___ Data to use ___

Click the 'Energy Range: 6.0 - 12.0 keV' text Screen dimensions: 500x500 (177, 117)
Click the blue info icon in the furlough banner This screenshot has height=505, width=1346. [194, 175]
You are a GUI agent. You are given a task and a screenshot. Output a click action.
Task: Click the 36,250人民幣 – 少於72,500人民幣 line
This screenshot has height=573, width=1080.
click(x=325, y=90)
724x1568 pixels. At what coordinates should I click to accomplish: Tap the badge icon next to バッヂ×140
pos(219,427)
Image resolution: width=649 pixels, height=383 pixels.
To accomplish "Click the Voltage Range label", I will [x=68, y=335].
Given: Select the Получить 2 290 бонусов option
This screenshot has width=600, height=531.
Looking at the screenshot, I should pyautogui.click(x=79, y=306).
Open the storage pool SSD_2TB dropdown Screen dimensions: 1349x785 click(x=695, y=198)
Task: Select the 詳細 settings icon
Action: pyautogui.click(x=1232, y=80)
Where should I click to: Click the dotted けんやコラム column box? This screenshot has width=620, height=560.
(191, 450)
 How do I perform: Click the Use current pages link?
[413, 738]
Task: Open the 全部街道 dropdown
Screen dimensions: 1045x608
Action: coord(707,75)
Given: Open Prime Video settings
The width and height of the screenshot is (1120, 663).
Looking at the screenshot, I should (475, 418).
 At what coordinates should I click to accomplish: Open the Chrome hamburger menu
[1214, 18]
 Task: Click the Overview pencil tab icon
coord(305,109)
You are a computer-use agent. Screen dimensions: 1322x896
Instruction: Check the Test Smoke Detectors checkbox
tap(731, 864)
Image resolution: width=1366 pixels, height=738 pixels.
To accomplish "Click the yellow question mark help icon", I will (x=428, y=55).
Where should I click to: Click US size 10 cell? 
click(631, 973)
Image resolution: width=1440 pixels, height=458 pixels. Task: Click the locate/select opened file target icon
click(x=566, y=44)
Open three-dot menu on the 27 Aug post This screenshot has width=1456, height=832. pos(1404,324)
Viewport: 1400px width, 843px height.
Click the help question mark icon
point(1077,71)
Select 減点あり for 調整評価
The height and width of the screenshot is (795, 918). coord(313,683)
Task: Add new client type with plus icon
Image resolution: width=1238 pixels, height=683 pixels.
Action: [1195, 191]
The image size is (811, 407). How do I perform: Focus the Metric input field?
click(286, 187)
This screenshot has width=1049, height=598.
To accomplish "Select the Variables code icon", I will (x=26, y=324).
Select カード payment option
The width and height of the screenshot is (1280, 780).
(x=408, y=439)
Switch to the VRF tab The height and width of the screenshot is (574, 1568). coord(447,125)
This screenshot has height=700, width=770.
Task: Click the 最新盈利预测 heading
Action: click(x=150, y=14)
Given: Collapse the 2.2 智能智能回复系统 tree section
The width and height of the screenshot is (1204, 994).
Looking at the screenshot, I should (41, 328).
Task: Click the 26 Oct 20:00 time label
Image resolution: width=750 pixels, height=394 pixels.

___

§ Task directions: From the data, extract and reproduce verbatim the lines beginning with the line containing "Image resolution: width=1366" and continuing through the line containing "click(x=566, y=44)", both included.

§ Finished answer:
Image resolution: width=1366 pixels, height=738 pixels.
To accomplish "Click the yellow question mark help icon", I will (x=428, y=55).
Where should I click to: Click US size 10 cell? 
click(631, 973)
Image resolution: width=1440 pixels, height=458 pixels. Task: Click the locate/select opened file target icon
click(x=566, y=44)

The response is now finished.